Star Trek: Where No TV Pilot Has Gone Before

The JJ Abrams Star Trek reboot grossed over $380 million this year, with $75 million in US ticket sales its opening weekend.

Take that Rick Berman!

The Great Bird of the Galaxy
Gene Roddenberry's Star Trek franchise spawned numerous TV series, movies, books, cartoons, graphic novels and just about every other brand of media for over 40 years. In fact, Star Trek is credited in the Guinness Book of World Records as having the largest number of spin-offs of all shows in television history.

But when this galactic juggernaut was launched on the Desilu backlot few were convinced that Star Trek's continuing mission would continue at all.

Live Long and Prosper
The initial pilot for the original series (TOS) starred Jeffrey (King of Kings) Hunter. That one didn't go so well so most of the cast was dumped and another pilot was shot, this time with William Shatner in the Captain's chair. The rest is future history.

But that second version of the show got some tweaking before it hit the airwaves and we doubt that the series would have lived long or prospered if that hadn't happened.

Here's a glimpse of what TV audiences did not see back in 1966. If they had, what's your guess that we'd be talking about Star Trek 43 years later?

Here's what we noticed in this never-broadcast version of the pilot...

Typical Run-of-the-Mill Theme Music
The theme song in this pilot could have been used for any cop show in the mid-1960s.

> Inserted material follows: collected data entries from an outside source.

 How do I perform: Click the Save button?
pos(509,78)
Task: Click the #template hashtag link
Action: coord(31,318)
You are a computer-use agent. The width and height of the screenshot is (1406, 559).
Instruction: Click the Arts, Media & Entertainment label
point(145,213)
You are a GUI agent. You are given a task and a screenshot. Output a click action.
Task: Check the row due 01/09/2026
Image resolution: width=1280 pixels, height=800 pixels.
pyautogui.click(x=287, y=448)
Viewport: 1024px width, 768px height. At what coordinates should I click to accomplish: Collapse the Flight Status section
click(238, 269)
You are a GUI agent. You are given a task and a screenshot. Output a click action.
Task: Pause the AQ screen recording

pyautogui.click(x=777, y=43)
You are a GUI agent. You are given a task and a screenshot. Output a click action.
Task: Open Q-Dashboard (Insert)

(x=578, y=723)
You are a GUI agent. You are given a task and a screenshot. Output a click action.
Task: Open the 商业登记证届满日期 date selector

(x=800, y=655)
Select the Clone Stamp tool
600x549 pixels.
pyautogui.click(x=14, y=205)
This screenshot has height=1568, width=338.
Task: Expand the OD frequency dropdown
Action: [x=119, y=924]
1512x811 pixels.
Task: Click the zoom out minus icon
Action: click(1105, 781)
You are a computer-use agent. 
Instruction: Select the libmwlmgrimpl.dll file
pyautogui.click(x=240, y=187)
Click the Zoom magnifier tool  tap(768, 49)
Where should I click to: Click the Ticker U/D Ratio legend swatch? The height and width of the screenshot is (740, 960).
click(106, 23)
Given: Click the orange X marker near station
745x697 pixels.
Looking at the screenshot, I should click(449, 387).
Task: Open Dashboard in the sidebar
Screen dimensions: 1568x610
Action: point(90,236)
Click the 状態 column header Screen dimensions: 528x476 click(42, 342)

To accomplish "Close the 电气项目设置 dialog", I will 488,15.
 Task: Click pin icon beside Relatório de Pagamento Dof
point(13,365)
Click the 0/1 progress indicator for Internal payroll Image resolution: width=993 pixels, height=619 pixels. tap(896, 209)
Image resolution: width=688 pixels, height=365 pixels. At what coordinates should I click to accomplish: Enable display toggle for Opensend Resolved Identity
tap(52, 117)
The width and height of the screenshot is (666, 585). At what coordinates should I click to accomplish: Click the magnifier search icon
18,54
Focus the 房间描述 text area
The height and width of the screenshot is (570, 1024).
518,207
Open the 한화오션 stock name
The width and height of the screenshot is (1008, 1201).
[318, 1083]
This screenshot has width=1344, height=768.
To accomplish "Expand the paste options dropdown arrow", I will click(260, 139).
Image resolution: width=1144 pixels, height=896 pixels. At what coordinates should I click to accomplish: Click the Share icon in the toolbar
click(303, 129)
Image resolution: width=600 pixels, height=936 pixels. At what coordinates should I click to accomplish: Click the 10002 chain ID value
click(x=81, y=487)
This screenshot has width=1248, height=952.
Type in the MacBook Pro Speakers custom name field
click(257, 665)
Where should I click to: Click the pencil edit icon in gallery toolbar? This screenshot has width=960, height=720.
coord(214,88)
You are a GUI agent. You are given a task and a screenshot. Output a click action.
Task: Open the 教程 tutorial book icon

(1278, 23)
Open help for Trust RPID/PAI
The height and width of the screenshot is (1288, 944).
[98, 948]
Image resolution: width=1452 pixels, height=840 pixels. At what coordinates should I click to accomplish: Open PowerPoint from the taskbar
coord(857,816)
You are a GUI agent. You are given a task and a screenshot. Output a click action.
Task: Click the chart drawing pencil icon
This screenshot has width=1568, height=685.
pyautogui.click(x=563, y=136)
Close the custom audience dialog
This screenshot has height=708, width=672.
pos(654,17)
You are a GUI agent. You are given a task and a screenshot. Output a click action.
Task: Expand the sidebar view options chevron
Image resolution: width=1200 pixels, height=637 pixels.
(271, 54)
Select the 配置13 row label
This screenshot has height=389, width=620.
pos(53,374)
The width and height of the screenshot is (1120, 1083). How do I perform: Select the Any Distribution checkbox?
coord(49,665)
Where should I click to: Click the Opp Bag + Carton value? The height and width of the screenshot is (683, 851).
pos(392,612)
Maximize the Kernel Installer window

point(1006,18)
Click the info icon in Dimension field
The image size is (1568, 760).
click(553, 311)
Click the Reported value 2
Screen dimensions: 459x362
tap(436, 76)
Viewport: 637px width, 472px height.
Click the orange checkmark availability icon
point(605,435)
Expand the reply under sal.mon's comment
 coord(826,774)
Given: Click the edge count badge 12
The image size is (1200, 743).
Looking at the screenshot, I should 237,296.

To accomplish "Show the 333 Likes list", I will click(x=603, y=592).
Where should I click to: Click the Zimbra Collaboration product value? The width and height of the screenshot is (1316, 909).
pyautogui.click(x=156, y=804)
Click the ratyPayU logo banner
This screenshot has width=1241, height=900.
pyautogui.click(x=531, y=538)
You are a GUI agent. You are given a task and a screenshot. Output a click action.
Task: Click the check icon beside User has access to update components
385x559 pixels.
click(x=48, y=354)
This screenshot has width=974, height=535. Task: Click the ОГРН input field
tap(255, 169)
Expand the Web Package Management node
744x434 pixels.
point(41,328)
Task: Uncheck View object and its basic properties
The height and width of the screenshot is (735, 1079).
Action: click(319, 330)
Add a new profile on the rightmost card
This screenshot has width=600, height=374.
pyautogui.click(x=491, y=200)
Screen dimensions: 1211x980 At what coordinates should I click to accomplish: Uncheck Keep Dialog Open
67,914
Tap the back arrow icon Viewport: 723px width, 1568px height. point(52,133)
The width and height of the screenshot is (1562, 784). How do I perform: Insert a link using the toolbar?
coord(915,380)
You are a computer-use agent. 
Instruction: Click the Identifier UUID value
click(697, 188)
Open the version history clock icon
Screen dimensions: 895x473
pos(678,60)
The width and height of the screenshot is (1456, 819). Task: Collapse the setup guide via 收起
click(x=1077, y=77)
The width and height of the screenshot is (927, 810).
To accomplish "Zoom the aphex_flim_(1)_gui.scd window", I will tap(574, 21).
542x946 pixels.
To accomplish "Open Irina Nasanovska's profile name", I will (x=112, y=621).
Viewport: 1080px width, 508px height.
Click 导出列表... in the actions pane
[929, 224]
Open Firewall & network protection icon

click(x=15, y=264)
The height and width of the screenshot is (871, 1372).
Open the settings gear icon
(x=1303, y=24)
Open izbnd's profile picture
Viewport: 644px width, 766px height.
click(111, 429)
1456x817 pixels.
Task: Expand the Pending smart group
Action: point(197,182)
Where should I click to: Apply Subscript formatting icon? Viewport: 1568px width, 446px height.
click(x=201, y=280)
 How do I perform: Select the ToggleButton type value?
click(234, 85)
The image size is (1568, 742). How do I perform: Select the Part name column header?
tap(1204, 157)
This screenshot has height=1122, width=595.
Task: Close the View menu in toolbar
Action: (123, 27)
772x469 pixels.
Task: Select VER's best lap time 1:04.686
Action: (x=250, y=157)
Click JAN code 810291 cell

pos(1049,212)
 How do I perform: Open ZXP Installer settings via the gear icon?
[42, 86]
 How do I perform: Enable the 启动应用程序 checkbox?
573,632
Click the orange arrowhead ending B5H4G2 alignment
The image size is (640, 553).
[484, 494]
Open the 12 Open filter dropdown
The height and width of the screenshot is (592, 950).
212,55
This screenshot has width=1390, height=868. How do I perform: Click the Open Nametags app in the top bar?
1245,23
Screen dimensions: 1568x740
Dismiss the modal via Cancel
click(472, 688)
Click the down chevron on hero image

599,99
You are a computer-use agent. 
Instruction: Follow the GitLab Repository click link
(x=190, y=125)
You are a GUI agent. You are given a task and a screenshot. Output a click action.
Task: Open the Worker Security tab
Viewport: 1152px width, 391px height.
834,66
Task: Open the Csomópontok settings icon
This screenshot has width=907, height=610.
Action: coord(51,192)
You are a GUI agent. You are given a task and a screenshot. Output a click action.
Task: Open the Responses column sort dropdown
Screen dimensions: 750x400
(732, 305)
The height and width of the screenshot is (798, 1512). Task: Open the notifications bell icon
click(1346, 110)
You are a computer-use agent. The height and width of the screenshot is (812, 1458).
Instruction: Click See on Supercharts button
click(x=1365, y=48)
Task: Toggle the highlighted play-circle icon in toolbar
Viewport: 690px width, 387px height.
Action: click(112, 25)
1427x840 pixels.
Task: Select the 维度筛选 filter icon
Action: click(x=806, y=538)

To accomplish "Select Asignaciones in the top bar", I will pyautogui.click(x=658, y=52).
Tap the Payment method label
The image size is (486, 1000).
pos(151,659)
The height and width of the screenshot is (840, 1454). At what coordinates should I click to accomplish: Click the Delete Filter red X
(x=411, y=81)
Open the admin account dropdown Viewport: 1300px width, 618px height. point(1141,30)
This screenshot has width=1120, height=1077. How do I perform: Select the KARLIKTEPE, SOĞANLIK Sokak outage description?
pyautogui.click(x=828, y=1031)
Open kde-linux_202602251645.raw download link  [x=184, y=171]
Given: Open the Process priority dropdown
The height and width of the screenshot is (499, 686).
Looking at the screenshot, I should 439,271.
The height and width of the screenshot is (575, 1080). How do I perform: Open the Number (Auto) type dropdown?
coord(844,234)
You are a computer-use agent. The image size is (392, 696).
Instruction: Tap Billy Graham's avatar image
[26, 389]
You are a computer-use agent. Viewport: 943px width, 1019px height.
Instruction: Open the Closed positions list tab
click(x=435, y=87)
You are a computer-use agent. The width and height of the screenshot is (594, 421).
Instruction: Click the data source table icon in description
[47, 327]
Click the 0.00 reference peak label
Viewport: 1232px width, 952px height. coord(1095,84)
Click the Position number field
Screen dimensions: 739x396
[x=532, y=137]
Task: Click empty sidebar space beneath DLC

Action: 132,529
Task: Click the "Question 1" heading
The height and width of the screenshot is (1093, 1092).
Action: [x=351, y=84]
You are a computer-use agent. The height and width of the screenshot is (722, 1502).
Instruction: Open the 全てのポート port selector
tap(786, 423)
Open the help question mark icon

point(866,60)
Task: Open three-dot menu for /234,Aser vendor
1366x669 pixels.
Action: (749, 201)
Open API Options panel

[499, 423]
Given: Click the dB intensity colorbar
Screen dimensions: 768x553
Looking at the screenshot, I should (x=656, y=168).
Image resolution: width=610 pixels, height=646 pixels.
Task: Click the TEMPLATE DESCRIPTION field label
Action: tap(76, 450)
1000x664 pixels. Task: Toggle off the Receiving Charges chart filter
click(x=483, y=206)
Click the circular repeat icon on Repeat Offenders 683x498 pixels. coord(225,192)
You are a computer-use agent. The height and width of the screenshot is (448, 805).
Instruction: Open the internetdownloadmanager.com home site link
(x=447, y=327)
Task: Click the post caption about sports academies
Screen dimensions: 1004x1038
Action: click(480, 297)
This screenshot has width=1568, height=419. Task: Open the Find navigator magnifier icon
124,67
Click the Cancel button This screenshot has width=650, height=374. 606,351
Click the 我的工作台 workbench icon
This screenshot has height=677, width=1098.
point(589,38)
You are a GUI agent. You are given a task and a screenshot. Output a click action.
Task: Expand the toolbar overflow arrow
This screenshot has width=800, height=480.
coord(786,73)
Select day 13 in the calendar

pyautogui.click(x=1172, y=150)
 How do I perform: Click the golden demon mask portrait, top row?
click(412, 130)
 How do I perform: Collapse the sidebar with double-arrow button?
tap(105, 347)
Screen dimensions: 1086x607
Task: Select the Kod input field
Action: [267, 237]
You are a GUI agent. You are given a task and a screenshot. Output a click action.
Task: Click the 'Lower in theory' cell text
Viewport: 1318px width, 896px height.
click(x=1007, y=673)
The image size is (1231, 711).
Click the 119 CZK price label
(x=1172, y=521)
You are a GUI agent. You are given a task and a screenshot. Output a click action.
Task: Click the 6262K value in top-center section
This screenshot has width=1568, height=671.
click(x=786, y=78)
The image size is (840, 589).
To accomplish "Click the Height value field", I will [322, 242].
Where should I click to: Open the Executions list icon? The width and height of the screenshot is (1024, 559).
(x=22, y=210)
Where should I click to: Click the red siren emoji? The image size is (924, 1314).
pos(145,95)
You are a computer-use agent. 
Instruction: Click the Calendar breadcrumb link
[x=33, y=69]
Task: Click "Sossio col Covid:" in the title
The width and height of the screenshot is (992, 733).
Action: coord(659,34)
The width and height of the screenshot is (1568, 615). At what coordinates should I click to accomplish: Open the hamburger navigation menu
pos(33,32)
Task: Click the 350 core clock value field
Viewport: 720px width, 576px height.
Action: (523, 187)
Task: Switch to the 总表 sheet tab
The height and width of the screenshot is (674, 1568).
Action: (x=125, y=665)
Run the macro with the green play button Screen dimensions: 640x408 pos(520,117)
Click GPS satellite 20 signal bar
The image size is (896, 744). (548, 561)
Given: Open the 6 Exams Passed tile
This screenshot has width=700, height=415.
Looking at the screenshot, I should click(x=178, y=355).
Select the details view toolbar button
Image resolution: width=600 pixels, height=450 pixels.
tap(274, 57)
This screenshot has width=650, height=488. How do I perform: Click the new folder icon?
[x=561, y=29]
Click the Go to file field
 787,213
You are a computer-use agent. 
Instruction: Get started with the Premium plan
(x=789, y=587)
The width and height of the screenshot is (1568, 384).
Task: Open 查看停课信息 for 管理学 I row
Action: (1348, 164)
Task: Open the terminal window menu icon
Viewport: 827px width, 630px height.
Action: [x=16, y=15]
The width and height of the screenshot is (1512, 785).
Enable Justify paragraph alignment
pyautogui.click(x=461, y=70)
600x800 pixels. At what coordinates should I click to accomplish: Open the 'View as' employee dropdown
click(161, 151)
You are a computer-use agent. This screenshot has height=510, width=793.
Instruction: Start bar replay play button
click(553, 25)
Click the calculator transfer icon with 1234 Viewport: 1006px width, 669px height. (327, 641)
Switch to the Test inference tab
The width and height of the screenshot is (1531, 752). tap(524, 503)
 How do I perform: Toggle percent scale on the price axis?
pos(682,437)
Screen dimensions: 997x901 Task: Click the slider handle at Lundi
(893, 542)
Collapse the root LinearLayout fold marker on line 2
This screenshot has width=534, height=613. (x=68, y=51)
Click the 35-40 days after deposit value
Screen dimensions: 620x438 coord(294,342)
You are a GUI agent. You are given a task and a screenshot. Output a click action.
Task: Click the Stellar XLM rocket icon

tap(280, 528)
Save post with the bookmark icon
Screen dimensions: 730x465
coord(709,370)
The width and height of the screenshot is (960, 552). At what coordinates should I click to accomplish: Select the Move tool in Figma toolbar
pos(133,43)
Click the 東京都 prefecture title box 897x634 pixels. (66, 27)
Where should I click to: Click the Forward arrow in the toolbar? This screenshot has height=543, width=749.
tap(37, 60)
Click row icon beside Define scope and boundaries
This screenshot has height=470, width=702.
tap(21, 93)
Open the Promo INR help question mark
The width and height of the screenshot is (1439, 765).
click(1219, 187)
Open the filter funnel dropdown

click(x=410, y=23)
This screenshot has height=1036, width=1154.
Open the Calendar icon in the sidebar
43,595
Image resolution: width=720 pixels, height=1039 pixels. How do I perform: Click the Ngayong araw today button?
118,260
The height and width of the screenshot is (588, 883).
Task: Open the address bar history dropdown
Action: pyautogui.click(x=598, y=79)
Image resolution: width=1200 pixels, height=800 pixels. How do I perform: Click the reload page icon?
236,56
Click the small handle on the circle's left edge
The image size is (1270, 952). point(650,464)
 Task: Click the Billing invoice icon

Though we're sure it was intended to be exciting, the music comes off as routine and tedious.

For some reason the female soprano singing "ahhh-AHHHH-ah-ah-ah-ah-AHHHH" in the iconic theme eventually used for the show just sounds outer-spacey.

Space: The Final Frontier
The opening monologue got a major rewrite after this version of the pilot. What rambles on here for a full minute was eventually tightened up to be a textbook example of an effective mission statement. Never before had an infinitive been split so courageously.

Space...the final frontier
These are the voyages of the Starship Enterprise
Its five year mission
To explore strange new worlds, to seek out new life and new civilizations
To boldly go where no man has gone before...

Smirking Spock
This is a different Spock than the one that Trekkers came to love and revere. Smirky and pompous. Our should we say even more smirky and more pompous?

Spock's Eyebrows
And speaking of Spock, his eyebrows were defintiely going rogue in this pilot. Either that or the third round bell had rung and they were crawling back to their neutral corners.

No Bones About It
No Leonard (Bones) McCoy here. Instead we get Paul Fix as the ship's doctor, though he's seen only briefly in this clip walking past the camera. His greatest claim to TV fame was playing the alcoholic Marshall who always ran to Lucas McCain for help on the 1960s series The Rifleman.

Special Bonus: Gary Lockwood
You may have noticed Gary Lockwood here. Lockwood has a unique place in science-fiction lore, having appeared not only in the launch of this historic TV space show but also starring in the historic space film, 2001: A Space Odyssey.

The Wrath of Lucy
Star Trek, The Original Series, ran for only three years but there was pressure to shut the show down in its first year.

Who saved the day for the crew of the Enterprise?

None other than Lucille Ball -- head of production company Desilu -- who believed in the show and allowed its mission to continue.